Securities and Exchange Board of India SEBI-registered foreign institutional investors (FIIs) and their sub-accounts are allowed to invest in Indian depository receipts (IDRs), but they must fulfill conditions laid down by Foreign Exchange Management Act (FEMA).

Taking decision in this regard, the Reserve Bank of India, while issuing regulatory guidelines, said that FEMA will not be applicable to holding of underlying shares.

Non-resident Indians (NRIs) can also invest in IDR even using their NRE/FCNR(B) accounts maintained with an authorized dealer or bank. Rules regarding IDRs were issued by central government, some time back, and are now operational by SEBI and RBI.

Chetan Savla, ED, Kotak Mahindra Capital, said: "The opening up of FII participation in IDRs is significant move for the success of the product, especially since Indian insurance companies have been disallowed from participating in IDRs."

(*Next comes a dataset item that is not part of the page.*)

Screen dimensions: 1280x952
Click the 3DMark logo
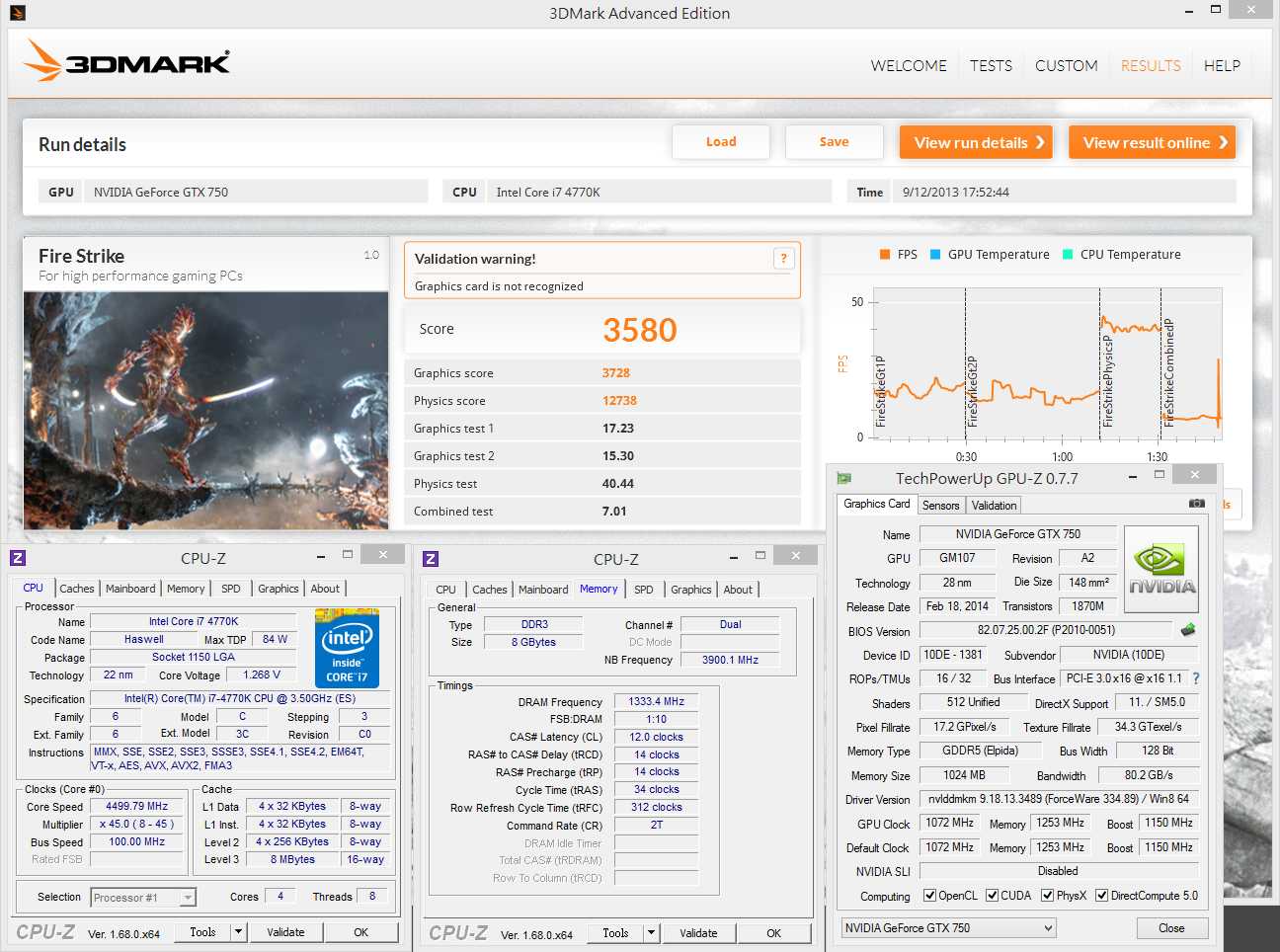pyautogui.click(x=126, y=61)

The UK-based Standard Chartered has shown interest in entering the Indian depository receipts (IDRs) market, following the approval from the Indian regulator.

A financial release maintains, "In case of raising of funds through issuance of IDRs by financial/banking companies having presence in India, either through a branch or subsidiary, the approval of the sectored regulator(s) should be obtained before the issuance of IDRs".